- [Problem details]: Your answer must consist of exactly the lines below, starting with the line with "[Instagram] (1308, 108)" and going on through the line with "admin@mageschool.store (521, 2256)", and nothing else.

***** Provided records

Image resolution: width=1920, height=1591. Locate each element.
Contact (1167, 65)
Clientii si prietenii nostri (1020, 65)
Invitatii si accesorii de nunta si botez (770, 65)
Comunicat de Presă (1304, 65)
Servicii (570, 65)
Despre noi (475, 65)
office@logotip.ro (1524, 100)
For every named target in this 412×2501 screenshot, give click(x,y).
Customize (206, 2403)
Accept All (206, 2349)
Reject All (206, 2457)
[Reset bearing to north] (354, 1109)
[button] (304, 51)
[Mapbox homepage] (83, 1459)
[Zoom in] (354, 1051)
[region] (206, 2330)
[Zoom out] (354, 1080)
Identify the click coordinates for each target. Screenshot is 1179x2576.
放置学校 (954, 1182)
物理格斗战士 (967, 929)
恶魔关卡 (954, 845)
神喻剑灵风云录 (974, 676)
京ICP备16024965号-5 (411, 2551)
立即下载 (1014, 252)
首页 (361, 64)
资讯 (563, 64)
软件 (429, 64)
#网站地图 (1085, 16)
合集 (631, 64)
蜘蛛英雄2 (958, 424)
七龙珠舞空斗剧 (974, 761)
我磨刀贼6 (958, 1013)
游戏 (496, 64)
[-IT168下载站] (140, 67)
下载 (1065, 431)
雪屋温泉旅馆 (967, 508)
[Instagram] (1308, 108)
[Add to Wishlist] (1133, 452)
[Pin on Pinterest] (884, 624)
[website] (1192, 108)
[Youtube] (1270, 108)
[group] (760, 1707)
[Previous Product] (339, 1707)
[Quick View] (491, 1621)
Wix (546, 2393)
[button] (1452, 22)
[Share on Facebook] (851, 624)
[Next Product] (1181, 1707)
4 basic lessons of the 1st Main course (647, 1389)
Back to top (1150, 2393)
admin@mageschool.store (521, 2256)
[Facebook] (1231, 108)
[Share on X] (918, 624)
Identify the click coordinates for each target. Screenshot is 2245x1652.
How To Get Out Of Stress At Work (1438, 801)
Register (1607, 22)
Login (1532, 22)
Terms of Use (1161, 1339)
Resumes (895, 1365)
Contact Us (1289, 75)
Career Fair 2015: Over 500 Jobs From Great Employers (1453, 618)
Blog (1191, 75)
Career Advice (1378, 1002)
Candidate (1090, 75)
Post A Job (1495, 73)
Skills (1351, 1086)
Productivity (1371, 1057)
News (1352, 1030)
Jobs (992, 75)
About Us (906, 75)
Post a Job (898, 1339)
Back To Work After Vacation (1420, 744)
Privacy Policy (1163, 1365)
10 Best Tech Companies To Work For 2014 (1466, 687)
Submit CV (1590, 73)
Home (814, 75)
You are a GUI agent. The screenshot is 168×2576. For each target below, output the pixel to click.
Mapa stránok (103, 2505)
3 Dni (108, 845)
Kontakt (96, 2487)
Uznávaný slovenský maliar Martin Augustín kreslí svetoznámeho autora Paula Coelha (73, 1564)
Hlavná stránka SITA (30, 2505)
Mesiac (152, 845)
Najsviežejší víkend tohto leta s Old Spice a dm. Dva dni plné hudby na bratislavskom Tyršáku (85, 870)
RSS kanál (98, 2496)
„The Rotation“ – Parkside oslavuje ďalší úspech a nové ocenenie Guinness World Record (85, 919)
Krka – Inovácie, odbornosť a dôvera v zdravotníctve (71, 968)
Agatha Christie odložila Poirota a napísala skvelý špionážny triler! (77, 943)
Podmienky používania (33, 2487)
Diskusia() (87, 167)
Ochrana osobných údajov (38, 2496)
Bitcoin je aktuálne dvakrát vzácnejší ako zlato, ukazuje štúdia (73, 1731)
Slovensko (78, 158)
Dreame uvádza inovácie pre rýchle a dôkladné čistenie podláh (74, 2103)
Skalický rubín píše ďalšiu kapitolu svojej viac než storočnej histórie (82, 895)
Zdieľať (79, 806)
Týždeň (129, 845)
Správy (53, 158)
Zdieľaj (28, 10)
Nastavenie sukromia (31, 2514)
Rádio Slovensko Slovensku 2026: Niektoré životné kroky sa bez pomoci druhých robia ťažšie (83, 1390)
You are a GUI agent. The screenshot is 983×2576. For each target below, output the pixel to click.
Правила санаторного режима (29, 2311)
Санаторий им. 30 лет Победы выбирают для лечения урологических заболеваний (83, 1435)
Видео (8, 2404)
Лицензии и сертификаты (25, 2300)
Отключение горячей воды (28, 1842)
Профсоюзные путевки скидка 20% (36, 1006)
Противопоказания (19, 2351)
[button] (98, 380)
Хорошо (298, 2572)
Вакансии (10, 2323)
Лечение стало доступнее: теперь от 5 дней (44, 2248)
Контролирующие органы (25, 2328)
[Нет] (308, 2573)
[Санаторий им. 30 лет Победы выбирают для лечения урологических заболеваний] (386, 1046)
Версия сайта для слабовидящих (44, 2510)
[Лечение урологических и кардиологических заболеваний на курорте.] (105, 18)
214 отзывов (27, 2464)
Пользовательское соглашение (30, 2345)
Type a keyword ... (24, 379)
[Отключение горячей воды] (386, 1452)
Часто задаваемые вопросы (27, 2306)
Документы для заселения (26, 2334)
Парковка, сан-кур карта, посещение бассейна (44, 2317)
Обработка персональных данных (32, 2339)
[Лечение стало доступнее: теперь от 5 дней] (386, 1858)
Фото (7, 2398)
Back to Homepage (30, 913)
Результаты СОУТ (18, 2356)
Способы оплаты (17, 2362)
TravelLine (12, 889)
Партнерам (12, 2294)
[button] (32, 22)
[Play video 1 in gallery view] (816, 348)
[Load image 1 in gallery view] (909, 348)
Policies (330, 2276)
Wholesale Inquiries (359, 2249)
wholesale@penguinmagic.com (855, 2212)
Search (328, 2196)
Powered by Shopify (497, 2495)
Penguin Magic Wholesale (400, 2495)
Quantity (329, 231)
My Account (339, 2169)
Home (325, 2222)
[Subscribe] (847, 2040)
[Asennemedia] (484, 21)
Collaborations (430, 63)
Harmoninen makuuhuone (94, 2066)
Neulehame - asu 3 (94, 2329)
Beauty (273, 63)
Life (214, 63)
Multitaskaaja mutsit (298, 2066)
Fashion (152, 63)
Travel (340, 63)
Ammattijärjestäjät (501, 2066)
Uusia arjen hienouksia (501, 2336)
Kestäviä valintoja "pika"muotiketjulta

**********

- [Completed exercise]:
[Instagram] (1308, 108)
[Add to Wishlist] (1133, 452)
[Pin on Pinterest] (884, 624)
[website] (1192, 108)
[Youtube] (1270, 108)
[group] (760, 1707)
[Previous Product] (339, 1707)
[Quick View] (491, 1621)
Wix (546, 2393)
[button] (1452, 22)
[Share on Facebook] (851, 624)
[Next Product] (1181, 1707)
4 basic lessons of the 1st Main course (647, 1389)
Back to top (1150, 2393)
admin@mageschool.store (521, 2256)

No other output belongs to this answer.